JD Vance, a venture capitalist turned U.S. Senator, became a prominent figure in the investment world with his backing of AppHarvest, a high-tech agriculture startup. For four years, Vance was a prominent investor, board member, and advocate for the company, publicly praising it as a transformative force for American farming and the revitalization of Eastern Kentucky. Yet, as reported by CNN, the company’s rise and subsequent fall starkly contradict Vance’s self-proclaimed image as a staunch advocate for working-class Americans.
Vance, who heavily promoted AppHarvest, invested in the startup with the promise of high-tech indoor farming and job creation in economically distressed regions. “It’s not just a good investment opportunity; it’s a great business making a big difference,” Vance stated during the company’s public debut in February 2021.
However, the company’s trajectory has been disastrous. AppHarvest filed for bankruptcy last year, burdened with over $341 million in debt, and now faces numerous lawsuits from disgruntled shareholders. CNN’s investigation reveals that Vance’s touted project not only failed financially but also provided grueling working conditions for many employees.
According to former workers interviewed by CNN, the reality at AppHarvest was far from the positive image Vance and the company projected. Workers endured extreme temperatures in the company’s greenhouses, often reaching over 100 degrees. Complaints filed with the U.S. Department of Labor and Kentucky regulators describe insufficient water breaks and inadequate safety gear, leading to numerous instances of heat exhaustion and injury.
Moreover, despite initial promises to local workers, AppHarvest increasingly relied on migrant labor from Mexico, Guatemala, and other countries.

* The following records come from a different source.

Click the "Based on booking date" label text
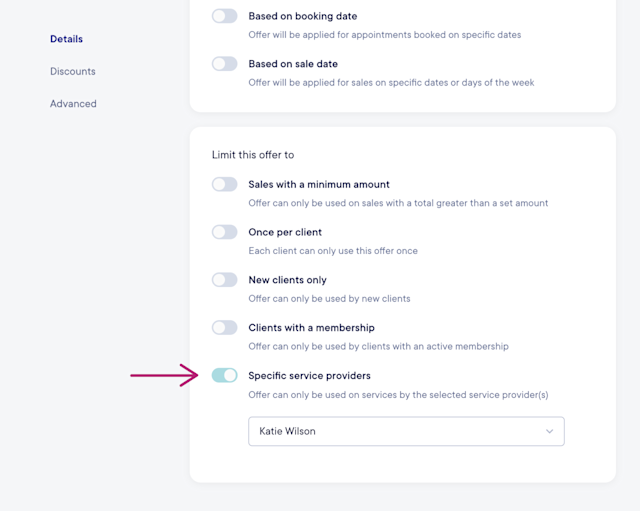 303,16
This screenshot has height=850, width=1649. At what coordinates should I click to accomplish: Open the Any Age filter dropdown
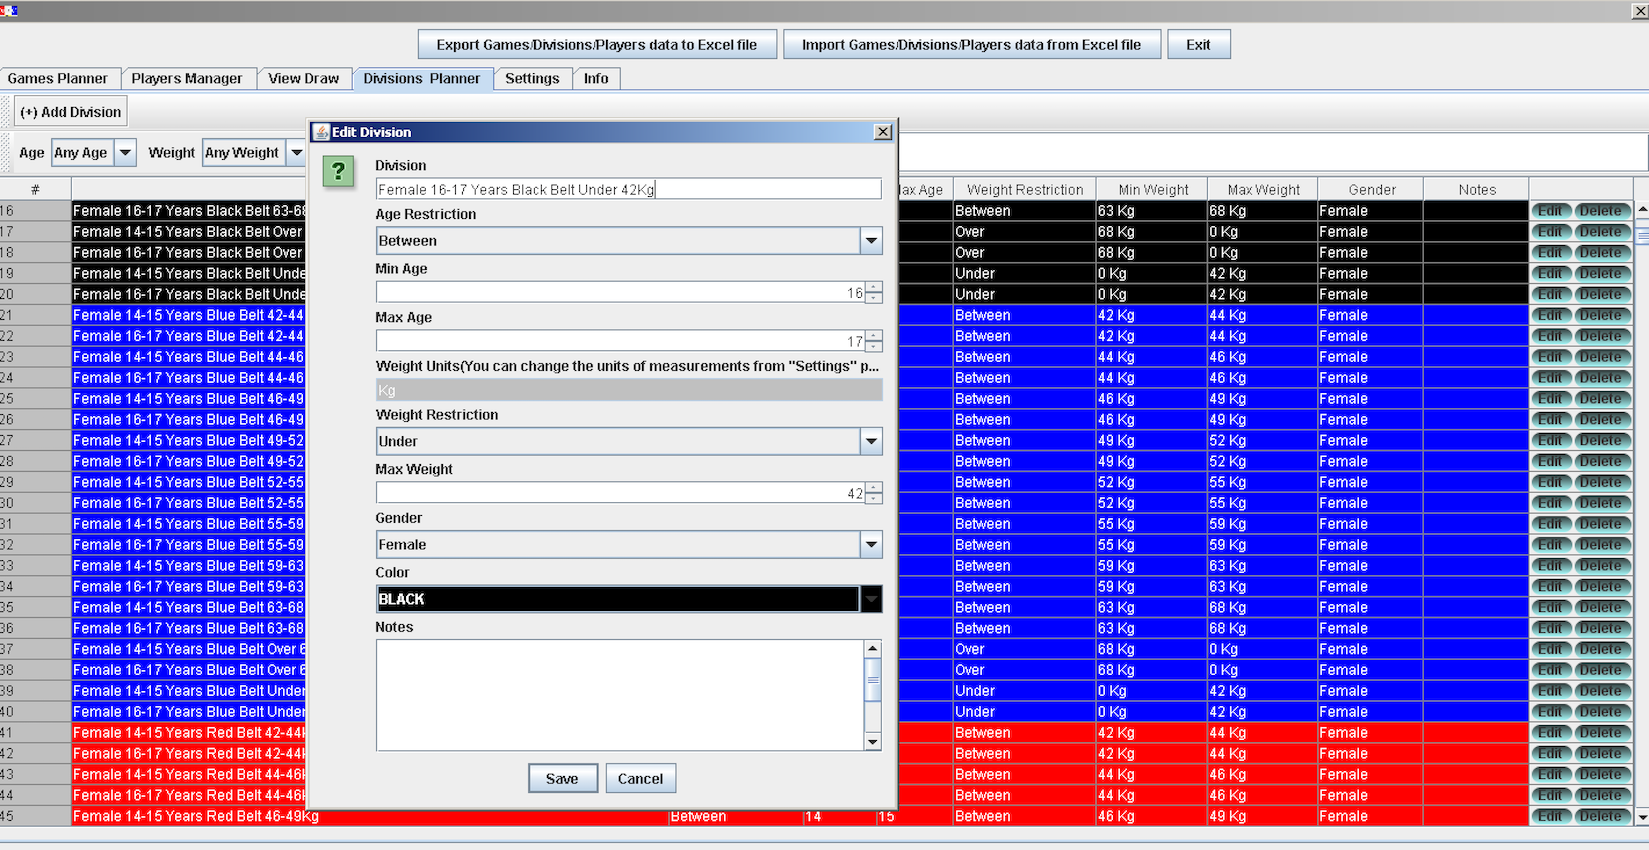[x=125, y=153]
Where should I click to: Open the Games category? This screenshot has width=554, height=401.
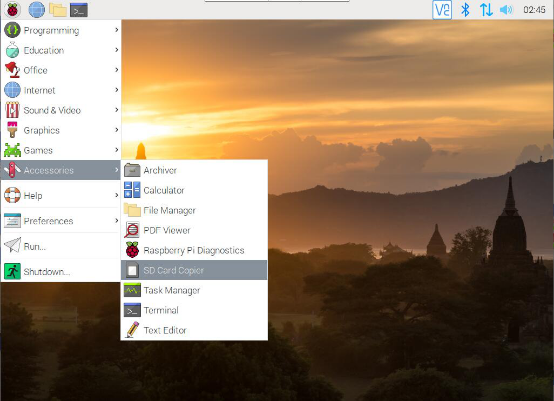click(61, 150)
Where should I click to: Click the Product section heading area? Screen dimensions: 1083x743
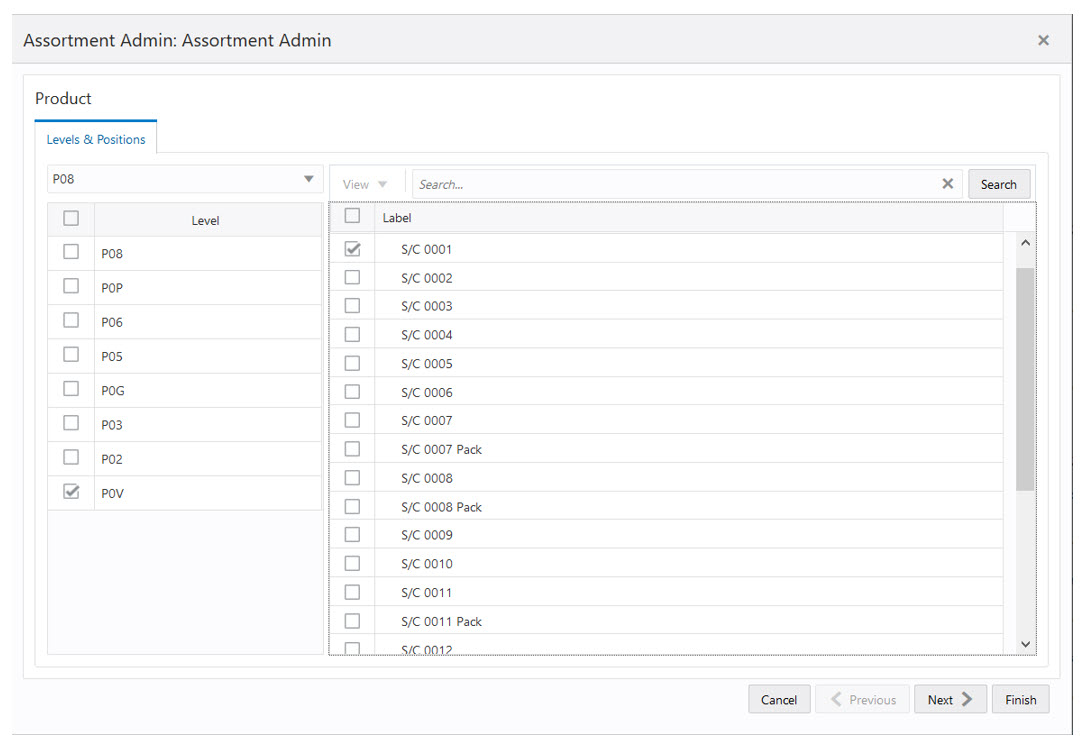coord(63,98)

This shift contradicted the company’s public messaging about creating jobs for local residents.
Former employees, like Anthony Morgan, who joined AppHarvest in 2020, described deteriorating conditions. Morgan recounted the intense heat and lack of adequate breaks, with some workers being taken away on gurneys due to heat-related illnesses. Conditions worsened over time, with the company cutting costs and benefits, leading to high employee turnover.

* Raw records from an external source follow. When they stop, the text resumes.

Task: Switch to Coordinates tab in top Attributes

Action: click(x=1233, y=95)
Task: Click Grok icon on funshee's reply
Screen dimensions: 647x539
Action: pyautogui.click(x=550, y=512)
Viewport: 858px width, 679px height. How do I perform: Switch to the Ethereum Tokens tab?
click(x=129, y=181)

Shelby Hester, another former worker, echoed these concerns, noting the lack of protection from mold and harsh working conditions. Despite state inspections not citing violations, former employees argue that the conditions were dangerously unsafe.
Vance, who stepped down from AppHarvest’s board in 2021 to focus on his political career, remains an investor in the company. His spokesperson, Luke Schroeder, claimed that Vance was not involved in operational decisions made after his departure and expressed regret that the company did not succeed.
The company’s meteoric rise was matched by a swift fall. After its initial public offering in February 2021, AppHarvest’s stock plummeted, and it faced a barrage of legal challenges alleging misleading statements and fraudulent practices. Vance, while no longer on the board, continued to support the company through his venture capital firm, Narya.
As Vance campaigns on a platform of economic revitalization, some former AppHarvest workers feel disillusioned by the contrast between his rhetoric and their experience. “The reality of working at AppHarvest was a nightmare,” said Morgan. “I hold the investors, including Vance, responsible for the failed promises and harsh conditions.”
The collapse of AppHarvest serves as a stark reminder of the challenges and realities facing ambitious startups, particularly when their lofty promises fail to align with operational realities and employee welfare.